The Unbearable Lightness of Being by Milan Kundera, and a hot cup of mint tea in a cute mug

Somehow I decided on this, a book twice abandoned, unfinished. I was determined to finish it this third time.

I must say it took me much longer than usual to finish a book of this length; it's not a very thick book after all. And I'd be lying if I said I understood everything the author wrote about. I don't think I have a very philosophical turn of mind, and there were parts I struggled to understand. Some quotes that resonated with me:

"We can never know what we want, because, living only one life, we can neither compare it with our previous lives nor perfect it in our lives to come."

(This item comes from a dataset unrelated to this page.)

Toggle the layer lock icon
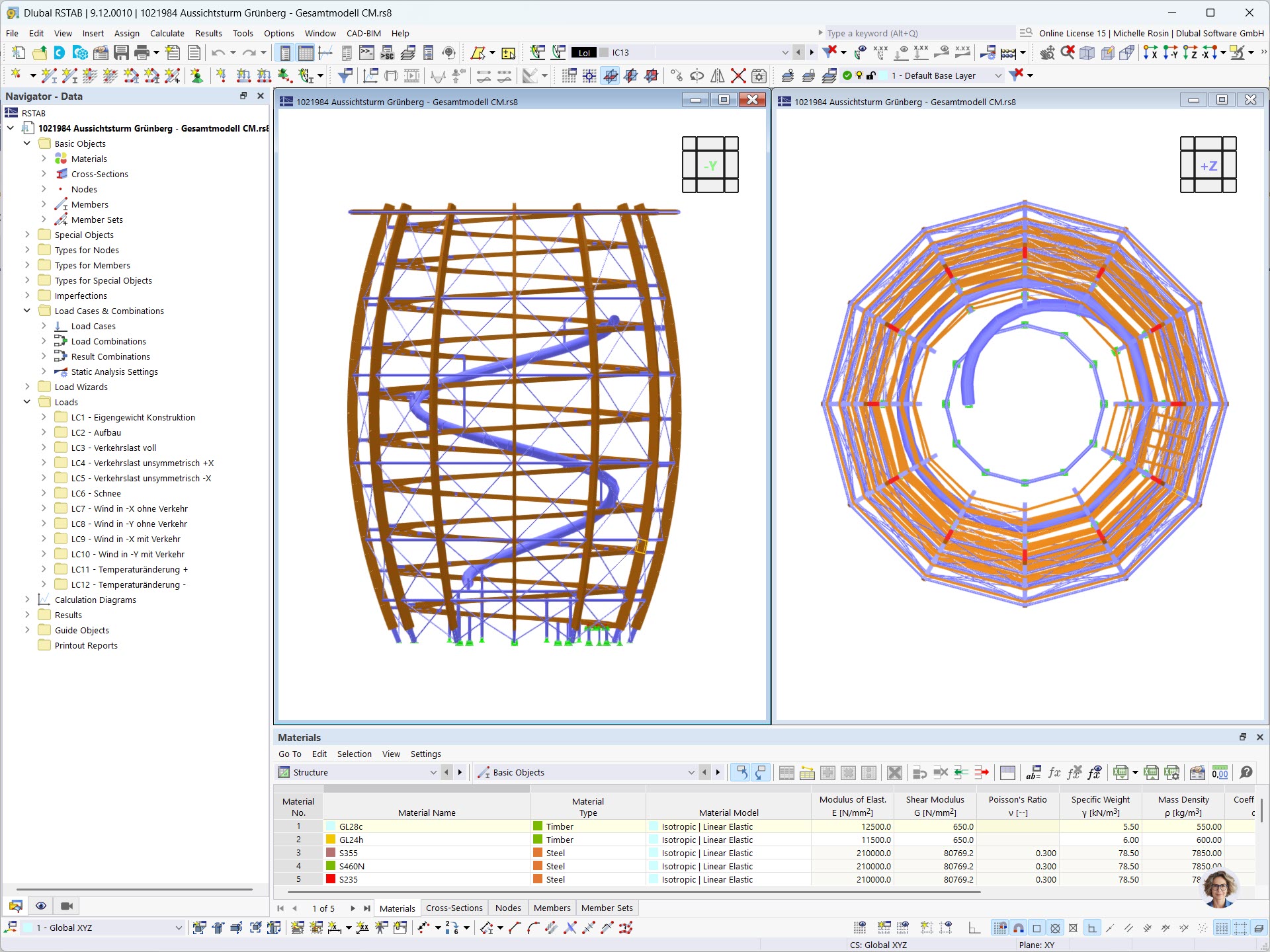1270x952 pixels. 871,75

"Human life occurs only once, and the reason we cannot determine which of our decisions are good and which is bad is that in a given situation we can make only one decision; we are not granted a second, third or fourth life in which to compare various decisions."

"He suddenly recalled the famous myth from Plato's Symposium: People were hermaphrodites until God split them in two, and now all the halves wander the world over seeking one another. Love is the longing for the half of ourselves we have lost."

"We can never establish with certainty what part of our relations with others is the result of our emotions - love, antipathy, charity, or malice - and what part is predetermined by the constant power play among individuals. True human goodness, in all its purity and freedom, can only come to the fore only when its recipient has no power. Mankind's true moral test, its fundamental test (which lies deeply buried from view), consists of its attitude towards those who are at its mercy."